06:34:24:WU00:FS01:0x22:Completed 1012500 out of 1250000 steps (81%)
06:34:27:WU01:FS01:Sending unit results: id:01 state:SEND error:NO_ERROR project:13433 run:92 clone:3 gen:0 core:0x22 unit:0x000000008ca304c85f5871b5f76c5193
06:34:27:WU01:FS01:Uploading 3.75MiB to 140.163.4.200
06:34:27:WU01:FS01:Connecting to 140.163.4.200:8080
06:35:01:WU02:FS00:0xa7:Completed 170000 out of 250000 steps (68%)
06:35:54:WU02:FS00:0xa7:Completed 172500 out of 250000 steps (69%)

snip
06:45:43:WU00:FS01:0x22:Completed 1062500 out of 1250000 steps (85%)
06:46:06:WU01:FS01:Upload 5.00%
06:46:12:WU01:FS01:Upload 41.69%
06:46:18:WU01:FS01:Upload 81.72%
06:46:21:WU01:FS01:Upload complete
06:46:21:WU01:FS01:Server responded WORK_ACK (400)
06:46:21:WU01:FS01:Final credit estimate, 180707.00 points
06:46:21:WU01:FS01:Cleaning up
All happy in the Bear household again.

Re: 140.163.4.200

Posted: Fri Sep 11, 2020 9:32 am
by Bastiaan_NL
Teddy wrote:It took a while but the stuck unit has cleared :-)
Still stuck on my end.
Finished one of the units 9 hours ago, credit (on the advanced control) dropped from 335k to 228k.

Re: 140.163.4.200

Posted: Fri Sep 11, 2020 12:42 pm
by Sevrin
Seems to have been sorted.

Re: 140.163.4.200

Posted: Fri Sep 11, 2020 1:24 pm
by Bastiaan_NL
The last one of my pending units was sent a few minutes ago!
I'll keep my eyes open for the next couple of hours :)

Re: 140.163.4.200

Posted: Fri Sep 11, 2020 2:22 pm
by mgetz
I'm still sadly seeing transfer failures, the furthest I've gotten in uploading the WU I have is 2.25% sadly... hopefully this gets fixed before the WU times out all together.

Re: 140.163.4.200

Posted: Fri Sep 11, 2020 2:26 pm
by Bastiaan_NL
mgetz wrote:I'm still sadly seeing transfer failures, the furthest I've gotten in uploading the WU I have is 2.25% sadly... hopefully this gets fixed before the WU times out all together.
I had to do some work on both systems, so I had to shut them down anyway.
Now it doesn't make sense to me that if the server is the problem a reboot would matter, but strange enough both of them were returned a few minutes after starting the clients again.
So you could give a reboot a try if you haven't done it already, won't hurt I guess..

Re: 140.163.4.200

Posted: Fri Sep 11, 2020 2:50 pm
by mgetz
Bastiaan_NL wrote: So you could give a reboot a try if you haven't done it already, won't hurt I guess..
I checked with a down detector... it's not just me, that endpoint is dead at the moment.
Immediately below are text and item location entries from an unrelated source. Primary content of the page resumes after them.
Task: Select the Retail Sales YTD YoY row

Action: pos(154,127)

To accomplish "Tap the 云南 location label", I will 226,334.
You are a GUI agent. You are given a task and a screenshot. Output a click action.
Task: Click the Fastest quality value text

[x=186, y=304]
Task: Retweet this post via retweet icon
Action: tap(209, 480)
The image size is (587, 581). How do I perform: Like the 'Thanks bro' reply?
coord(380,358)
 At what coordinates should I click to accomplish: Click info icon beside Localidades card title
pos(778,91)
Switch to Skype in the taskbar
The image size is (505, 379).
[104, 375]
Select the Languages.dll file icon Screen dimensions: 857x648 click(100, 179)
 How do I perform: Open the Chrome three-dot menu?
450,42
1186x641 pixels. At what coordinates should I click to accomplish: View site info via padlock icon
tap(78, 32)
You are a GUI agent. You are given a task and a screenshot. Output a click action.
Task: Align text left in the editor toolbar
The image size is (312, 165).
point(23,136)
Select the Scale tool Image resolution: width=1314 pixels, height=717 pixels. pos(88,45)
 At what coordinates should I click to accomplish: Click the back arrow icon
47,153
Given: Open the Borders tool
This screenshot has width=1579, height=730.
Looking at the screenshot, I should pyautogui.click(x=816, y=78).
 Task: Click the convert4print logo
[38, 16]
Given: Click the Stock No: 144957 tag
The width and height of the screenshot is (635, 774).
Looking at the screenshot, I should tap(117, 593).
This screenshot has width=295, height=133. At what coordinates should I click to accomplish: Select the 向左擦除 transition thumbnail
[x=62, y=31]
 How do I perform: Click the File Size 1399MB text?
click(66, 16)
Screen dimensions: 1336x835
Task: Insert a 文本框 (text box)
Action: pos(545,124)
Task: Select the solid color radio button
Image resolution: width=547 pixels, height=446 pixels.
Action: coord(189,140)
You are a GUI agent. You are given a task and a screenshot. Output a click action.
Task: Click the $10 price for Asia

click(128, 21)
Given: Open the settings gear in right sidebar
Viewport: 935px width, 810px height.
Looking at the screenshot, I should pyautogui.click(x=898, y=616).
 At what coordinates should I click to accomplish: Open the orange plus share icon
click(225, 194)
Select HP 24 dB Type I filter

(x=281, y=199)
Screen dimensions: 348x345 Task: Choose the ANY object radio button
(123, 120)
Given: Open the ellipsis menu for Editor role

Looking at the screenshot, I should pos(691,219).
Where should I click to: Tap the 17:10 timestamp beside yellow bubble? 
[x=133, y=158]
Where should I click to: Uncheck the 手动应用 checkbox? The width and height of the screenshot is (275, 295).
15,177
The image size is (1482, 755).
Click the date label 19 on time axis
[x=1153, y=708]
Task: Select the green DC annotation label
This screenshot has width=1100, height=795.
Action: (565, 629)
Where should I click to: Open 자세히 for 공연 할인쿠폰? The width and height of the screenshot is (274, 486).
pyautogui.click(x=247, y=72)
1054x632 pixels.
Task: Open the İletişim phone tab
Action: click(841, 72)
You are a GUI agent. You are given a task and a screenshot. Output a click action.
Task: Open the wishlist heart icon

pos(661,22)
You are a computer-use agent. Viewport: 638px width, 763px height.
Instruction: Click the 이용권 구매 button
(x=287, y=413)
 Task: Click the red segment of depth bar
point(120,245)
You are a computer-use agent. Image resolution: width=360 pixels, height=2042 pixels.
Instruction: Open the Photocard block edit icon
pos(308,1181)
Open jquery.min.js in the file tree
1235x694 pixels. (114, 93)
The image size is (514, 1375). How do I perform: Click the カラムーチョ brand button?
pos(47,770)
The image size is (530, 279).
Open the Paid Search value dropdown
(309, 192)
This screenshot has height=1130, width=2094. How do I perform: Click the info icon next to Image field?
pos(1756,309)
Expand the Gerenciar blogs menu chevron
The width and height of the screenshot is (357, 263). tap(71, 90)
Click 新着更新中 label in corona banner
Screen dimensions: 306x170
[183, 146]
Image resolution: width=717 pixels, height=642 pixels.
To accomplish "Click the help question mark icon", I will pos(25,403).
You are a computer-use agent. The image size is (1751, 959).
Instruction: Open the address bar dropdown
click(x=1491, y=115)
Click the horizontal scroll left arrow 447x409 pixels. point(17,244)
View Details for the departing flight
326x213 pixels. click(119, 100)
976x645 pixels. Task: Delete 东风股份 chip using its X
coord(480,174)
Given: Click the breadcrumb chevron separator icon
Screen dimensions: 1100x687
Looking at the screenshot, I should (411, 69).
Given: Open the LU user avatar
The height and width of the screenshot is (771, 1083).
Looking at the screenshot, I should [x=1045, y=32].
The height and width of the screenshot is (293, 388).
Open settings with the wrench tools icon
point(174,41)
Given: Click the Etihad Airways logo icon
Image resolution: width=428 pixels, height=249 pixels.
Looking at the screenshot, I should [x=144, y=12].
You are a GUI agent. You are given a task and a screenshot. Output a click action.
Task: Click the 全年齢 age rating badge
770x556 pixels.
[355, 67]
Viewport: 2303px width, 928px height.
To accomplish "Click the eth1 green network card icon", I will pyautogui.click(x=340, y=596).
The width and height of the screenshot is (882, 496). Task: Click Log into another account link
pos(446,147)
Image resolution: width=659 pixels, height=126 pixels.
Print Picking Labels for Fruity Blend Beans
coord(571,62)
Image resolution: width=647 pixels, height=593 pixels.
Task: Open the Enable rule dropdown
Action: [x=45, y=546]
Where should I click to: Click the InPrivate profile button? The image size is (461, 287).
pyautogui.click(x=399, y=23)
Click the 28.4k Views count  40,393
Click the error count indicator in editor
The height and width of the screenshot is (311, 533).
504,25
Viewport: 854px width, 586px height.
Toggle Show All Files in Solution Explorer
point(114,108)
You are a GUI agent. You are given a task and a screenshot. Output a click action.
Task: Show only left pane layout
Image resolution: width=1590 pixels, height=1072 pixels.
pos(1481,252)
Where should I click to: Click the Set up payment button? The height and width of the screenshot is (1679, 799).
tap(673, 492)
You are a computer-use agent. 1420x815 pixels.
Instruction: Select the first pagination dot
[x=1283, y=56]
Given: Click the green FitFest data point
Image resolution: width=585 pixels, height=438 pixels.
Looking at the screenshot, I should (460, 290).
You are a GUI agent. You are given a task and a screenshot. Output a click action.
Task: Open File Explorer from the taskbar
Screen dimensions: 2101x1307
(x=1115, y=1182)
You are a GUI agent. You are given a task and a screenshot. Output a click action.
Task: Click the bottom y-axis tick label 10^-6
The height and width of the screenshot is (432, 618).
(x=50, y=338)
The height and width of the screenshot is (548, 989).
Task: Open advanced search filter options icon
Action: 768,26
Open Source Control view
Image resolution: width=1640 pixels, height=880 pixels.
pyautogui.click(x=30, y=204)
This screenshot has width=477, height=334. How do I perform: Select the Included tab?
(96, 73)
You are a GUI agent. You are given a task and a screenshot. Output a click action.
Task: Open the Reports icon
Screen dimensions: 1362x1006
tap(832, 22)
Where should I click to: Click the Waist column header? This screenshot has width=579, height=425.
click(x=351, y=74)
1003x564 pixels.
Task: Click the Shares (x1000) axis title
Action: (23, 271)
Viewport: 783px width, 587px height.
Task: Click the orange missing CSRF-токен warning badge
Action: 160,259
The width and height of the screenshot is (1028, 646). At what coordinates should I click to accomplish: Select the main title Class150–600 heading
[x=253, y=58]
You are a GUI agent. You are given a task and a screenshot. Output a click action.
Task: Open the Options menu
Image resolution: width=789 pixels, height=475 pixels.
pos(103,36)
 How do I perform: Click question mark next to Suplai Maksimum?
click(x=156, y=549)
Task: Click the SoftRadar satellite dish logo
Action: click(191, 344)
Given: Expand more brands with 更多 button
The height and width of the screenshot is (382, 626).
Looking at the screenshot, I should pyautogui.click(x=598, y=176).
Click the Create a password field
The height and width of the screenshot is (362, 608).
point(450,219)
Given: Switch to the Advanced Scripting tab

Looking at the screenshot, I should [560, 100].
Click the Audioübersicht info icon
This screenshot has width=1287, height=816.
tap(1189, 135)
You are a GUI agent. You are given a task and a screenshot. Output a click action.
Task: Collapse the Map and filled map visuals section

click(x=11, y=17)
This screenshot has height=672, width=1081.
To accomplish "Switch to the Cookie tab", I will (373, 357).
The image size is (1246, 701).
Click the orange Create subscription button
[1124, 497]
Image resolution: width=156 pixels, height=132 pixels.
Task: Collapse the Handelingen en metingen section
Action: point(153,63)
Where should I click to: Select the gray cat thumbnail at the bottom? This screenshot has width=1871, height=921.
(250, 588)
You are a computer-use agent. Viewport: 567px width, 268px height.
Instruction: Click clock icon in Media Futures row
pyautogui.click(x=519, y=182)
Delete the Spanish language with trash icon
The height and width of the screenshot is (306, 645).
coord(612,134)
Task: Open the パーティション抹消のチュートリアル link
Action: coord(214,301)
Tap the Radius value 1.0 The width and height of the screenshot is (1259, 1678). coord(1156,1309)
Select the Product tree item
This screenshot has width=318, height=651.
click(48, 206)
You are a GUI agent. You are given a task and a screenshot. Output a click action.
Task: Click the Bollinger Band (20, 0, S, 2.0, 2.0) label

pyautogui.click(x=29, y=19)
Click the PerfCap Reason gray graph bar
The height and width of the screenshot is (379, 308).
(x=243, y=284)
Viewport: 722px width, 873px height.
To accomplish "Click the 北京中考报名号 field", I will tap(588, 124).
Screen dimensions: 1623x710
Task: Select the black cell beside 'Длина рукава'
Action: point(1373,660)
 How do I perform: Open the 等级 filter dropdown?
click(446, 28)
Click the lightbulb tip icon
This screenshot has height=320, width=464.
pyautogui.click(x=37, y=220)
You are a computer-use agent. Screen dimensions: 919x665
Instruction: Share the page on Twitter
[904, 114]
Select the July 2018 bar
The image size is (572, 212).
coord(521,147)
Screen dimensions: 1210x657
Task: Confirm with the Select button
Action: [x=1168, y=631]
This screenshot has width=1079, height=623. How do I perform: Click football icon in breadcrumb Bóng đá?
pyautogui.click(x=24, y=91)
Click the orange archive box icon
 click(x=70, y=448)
Looks like it finally went... at least the science is submitted, hopefully the server is in condition enough to accept it and make that work.

Re: 140.163.4.200

Posted: Fri Sep 11, 2020 2:52 pm
by paulch2
Just seen signs of life.
After hung/timed out connection attempts for a few hours, it just uploaded a queued result in a few seconds.